What the task asks: Look through the records and copy every line in which "agent" appears.

* * * * *

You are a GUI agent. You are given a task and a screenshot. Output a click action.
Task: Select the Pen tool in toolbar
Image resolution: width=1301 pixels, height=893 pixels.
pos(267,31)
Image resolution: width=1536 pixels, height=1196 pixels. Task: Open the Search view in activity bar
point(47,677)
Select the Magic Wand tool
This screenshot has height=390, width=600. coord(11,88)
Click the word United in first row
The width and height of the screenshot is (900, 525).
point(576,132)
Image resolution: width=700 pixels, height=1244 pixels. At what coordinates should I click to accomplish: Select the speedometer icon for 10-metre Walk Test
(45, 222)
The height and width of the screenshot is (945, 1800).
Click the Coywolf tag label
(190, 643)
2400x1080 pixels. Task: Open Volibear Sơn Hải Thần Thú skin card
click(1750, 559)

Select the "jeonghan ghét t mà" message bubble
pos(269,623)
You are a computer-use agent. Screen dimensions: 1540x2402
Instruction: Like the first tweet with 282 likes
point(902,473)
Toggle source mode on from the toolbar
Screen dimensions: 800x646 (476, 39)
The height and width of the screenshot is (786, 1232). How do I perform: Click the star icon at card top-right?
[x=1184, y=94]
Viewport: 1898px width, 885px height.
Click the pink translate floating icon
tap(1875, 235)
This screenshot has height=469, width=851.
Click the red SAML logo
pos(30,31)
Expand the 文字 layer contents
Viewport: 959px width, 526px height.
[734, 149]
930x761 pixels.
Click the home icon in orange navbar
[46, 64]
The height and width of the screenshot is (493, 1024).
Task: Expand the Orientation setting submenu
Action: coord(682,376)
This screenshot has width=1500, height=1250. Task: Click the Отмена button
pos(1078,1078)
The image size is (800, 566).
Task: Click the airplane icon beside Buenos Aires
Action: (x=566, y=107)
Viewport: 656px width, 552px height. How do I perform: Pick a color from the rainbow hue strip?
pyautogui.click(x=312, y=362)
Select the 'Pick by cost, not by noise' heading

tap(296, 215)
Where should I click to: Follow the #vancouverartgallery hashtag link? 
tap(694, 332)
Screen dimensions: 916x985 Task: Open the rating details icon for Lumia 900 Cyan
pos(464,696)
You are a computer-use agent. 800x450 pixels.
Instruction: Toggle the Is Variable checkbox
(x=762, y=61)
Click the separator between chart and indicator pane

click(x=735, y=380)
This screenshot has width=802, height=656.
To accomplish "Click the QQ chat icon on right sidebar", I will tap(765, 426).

* * * * *

Your response:
You are a GUI agent. You are given a task and a screenshot. Output a click action.
You are a computer-use agent. Screen dimensions: 1540x2402
You are a computer-use agent. 800x450 pixels.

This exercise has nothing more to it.